Crime reporting shouldn’t take precedence over victims of gun violence

A student urges journalists to rethink crime reporting in light of a new study that proves current methods to be harmful.

ALLYSON THARP / THE TEMPLE NEWS

Last December, a group of researchers, including Jessica Beard, a Temple University trauma surgeon and director of research at the Philadelphia Center for Gun Violence Reporting, published a study detailing the effects of episodic gun violence reporting, which frames gun violence as individual shooting events rather than a larger public health issue.

The gun violence study was among the first in more than 20 years due to a congressional ban on the Centers for Disease Control and Prevention funding research on guns because lawmakers viewed it as funding gun control.

The study found episodic journalism excludes the victim’s side of the story, often contains misinformation, leads victims to relive trauma, causes threats to personal safety and dehumanizes victims as faceless numbers.

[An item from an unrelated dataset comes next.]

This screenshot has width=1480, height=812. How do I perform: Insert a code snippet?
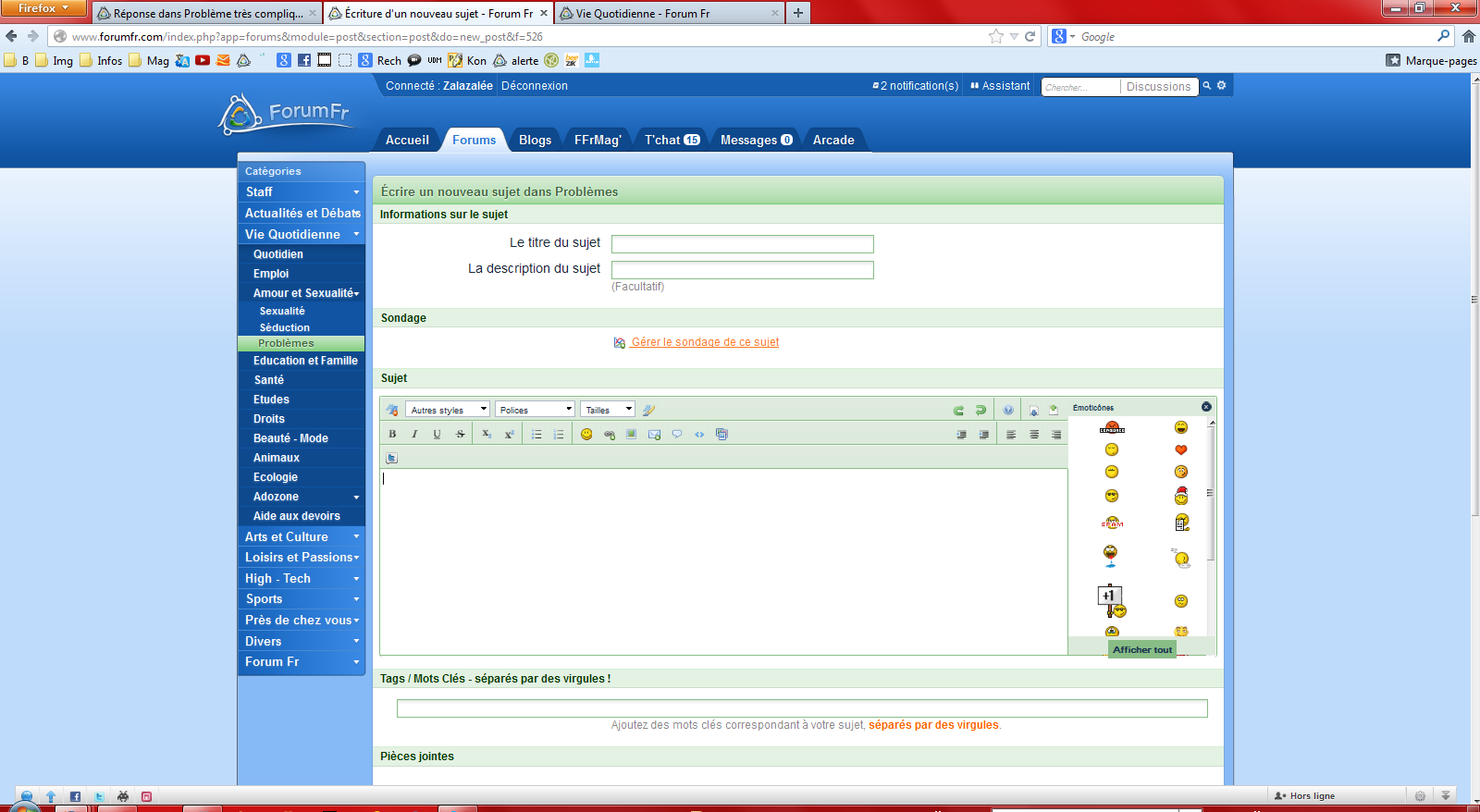click(699, 434)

It leaves survivors feeling like they’re “a nobody.”

In response to the PCGVR study, and any future research, news organizations must adjust their coverage of gun violence by ensuring all crime reporters employ trauma-informed reporting and tell stories from perspectives beyond the police. Additionally, larger stories should be dedicated to deeper reporting about the systemic reasons for and the effects of gun violence, not just when shootings happen.

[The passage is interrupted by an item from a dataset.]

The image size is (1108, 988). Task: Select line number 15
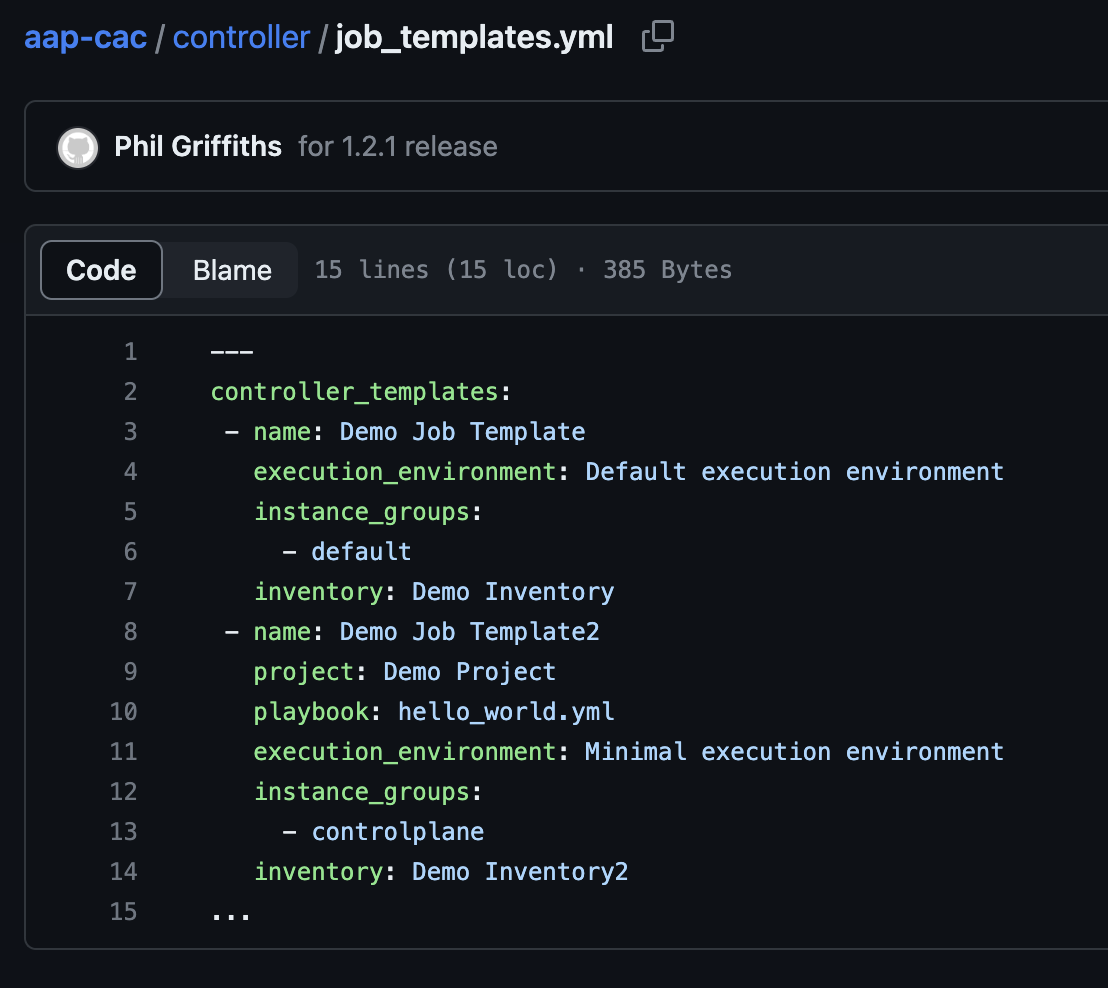[x=124, y=912]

Breaking news should not take priority over victims’ trauma.

Although some may argue episodic crime reporting keeps the public informed about local crime in a timely manner, only nearly half of the shootings in Philadelphia actually get coverage, Beard said. If half of all shootings aren’t reported on, then the public is already unaware of every crime happening nearby.

Philadelphia may have an uphill battle as the birthplace of Eyewitness News and Action News, but these genres have been critiqued as harmful reporting that spread false narratives about Black communities, Beard said.

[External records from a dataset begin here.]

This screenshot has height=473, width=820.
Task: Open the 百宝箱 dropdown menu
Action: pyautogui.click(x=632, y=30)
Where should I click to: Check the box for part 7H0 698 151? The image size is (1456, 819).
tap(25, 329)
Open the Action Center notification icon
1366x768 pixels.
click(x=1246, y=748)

“On the flip side, it’s not something that should be so entrenched in our work that we can’t propose and enact alternative narratives that will be more helpful,” she said.

Trauma-informed reporting tells a more humanized story of gun violence. It recognizes the experiences of the person being interviewed, how those experiences could affect them currently and how the interview process could add to their trauma. Still, this reporting doesn’t reduce a person to their trauma, according to Nieman Reports.

News organizations should annually train journalists who cover crime beats in trauma-informed reporting and encourage them to consciously practice it in the field.

This ethical reporting would include reaching out to victims and co-victims of gun violence and giving them adequate time to respond before publishing stories that reduce them to “nobodies.” This would help journalists gather a fairer perspective of what happened at a crime scene. 

If a victim or co-victim is not ready or able to speak to reporters, journalists should reach out to community advocates and make sure their coverage of gun violence isn’t dehumanizing.

“One of the things that I think too many journalists operate under is that we forget that there are faces behind the statistics and what I mean by that is, there’s stories there,” said Linn Washington Jr., a journalism professor.

Journalists should rethink who the narrator is in a story about community gun violence. When the police are the most common authoritative voice in news reports about crime, it takes media attention away from victim and community advocate voices who could offer more personally informed perspectives about systemic connections to gun violence, like race and redlining. 

“The police are put forward by the media as the solution as opposed to calling for reparations for the African community for the billions that has been spent on police to contain the Black community as well as the communities, the housing and other resources that have been eaten up by this corporation that is known as Temple,” said Diop Olugbala, an East Germantown resident and Black Community Control of Police activist.

Historically redlined Philadelphia neighborhoods, like North Central, experience the highest number of homicides and are the most disadvantaged communities in the city, according to the Office of the Controller. Additionally, about 81 percent of gun violence victims in Philadelphia are Black, according to PCGVR’s Philadelphia Shooting Victims Dashboard. 

As Black communities are disproportionately impacted by gun violence, episodic journalism contributes to false narratives, representing them as faceless victims and perpetrators of crimes.

“Anything that’s harmful regarding reporting on community firearm violence is going to disproportionately impact the people who are impacted by community firearm violence, which is Black people living in structurally marginalized places in our city,” Beard said.

To lessen the impact of episodic reporting, journalists must understand and report on community gun violence as a whole, rather than individual incidents. Stories should search for solutions and dig deeper into the root causes and effects of gun violence as a public health issue.

Deeper, consistent and more probative coverage of the effects of gun violence could mitigate some of the concerns about victims’ pain not being covered, Washington said.

As more research on gun violence and the media is published, PCGVR is currently planning to investigate the relationship between the amount of media coverage and the frequency of gun violence, Beard said. 

“We’re all in it together to try to make things better and really rethinking structures and approaches that may not be person-centered and that could be perpetrating harmful and racist narratives is really the call of this generation,” Beard said.